— START Provided data —

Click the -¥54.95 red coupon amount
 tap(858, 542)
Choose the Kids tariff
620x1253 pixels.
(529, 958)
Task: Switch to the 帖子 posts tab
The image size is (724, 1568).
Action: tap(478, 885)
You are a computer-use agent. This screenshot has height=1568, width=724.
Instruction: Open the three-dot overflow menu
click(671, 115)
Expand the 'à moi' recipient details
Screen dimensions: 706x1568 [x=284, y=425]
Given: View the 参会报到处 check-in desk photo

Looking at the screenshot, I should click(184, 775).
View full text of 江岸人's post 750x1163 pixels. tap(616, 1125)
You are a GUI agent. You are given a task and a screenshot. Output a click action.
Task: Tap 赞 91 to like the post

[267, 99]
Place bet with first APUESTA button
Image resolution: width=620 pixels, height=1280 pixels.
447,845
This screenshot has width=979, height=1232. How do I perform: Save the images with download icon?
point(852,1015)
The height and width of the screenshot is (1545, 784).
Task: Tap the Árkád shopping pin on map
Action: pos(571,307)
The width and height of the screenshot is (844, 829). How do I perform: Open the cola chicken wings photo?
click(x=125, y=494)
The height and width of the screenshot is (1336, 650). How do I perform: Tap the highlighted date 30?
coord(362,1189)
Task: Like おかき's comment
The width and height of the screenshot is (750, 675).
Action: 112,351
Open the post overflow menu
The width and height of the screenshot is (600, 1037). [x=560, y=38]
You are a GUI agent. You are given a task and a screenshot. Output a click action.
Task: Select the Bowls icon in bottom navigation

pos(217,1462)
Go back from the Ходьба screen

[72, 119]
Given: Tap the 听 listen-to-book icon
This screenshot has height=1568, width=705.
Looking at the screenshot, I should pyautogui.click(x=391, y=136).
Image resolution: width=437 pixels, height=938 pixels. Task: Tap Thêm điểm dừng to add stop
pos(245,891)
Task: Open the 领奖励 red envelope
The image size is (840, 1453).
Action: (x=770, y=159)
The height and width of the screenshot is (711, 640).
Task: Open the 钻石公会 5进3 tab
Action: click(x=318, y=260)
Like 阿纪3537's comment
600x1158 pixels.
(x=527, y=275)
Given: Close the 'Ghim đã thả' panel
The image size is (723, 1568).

— END Provided data —

§ What you should do
Extract every line of the records above and reproduce each one verbatim, in its original order.

§ Solution to this task
Click the -¥54.95 red coupon amount
 tap(858, 542)
Choose the Kids tariff
620x1253 pixels.
(529, 958)
Task: Switch to the 帖子 posts tab
The image size is (724, 1568).
Action: tap(478, 885)
You are a computer-use agent. This screenshot has height=1568, width=724.
Instruction: Open the three-dot overflow menu
click(671, 115)
Expand the 'à moi' recipient details
Screen dimensions: 706x1568 [x=284, y=425]
Given: View the 参会报到处 check-in desk photo

Looking at the screenshot, I should click(184, 775).
View full text of 江岸人's post 750x1163 pixels. tap(616, 1125)
You are a GUI agent. You are given a task and a screenshot. Output a click action.
Task: Tap 赞 91 to like the post

[267, 99]
Place bet with first APUESTA button
Image resolution: width=620 pixels, height=1280 pixels.
447,845
This screenshot has width=979, height=1232. How do I perform: Save the images with download icon?
point(852,1015)
The height and width of the screenshot is (1545, 784).
Task: Tap the Árkád shopping pin on map
Action: pos(571,307)
The width and height of the screenshot is (844, 829). How do I perform: Open the cola chicken wings photo?
click(x=125, y=494)
The height and width of the screenshot is (1336, 650). How do I perform: Tap the highlighted date 30?
coord(362,1189)
Task: Like おかき's comment
The width and height of the screenshot is (750, 675).
Action: 112,351
Open the post overflow menu
The width and height of the screenshot is (600, 1037). [x=560, y=38]
You are a GUI agent. You are given a task and a screenshot. Output a click action.
Task: Select the Bowls icon in bottom navigation

pos(217,1462)
Go back from the Ходьба screen

[72, 119]
Given: Tap the 听 listen-to-book icon
This screenshot has height=1568, width=705.
Looking at the screenshot, I should pyautogui.click(x=391, y=136).
Image resolution: width=437 pixels, height=938 pixels. Task: Tap Thêm điểm dừng to add stop
pos(245,891)
Task: Open the 领奖励 red envelope
The image size is (840, 1453).
Action: (x=770, y=159)
The height and width of the screenshot is (711, 640).
Task: Open the 钻石公会 5进3 tab
Action: click(x=318, y=260)
Like 阿纪3537's comment
600x1158 pixels.
(x=527, y=275)
Given: Close the 'Ghim đã thả' panel
The image size is (723, 1568).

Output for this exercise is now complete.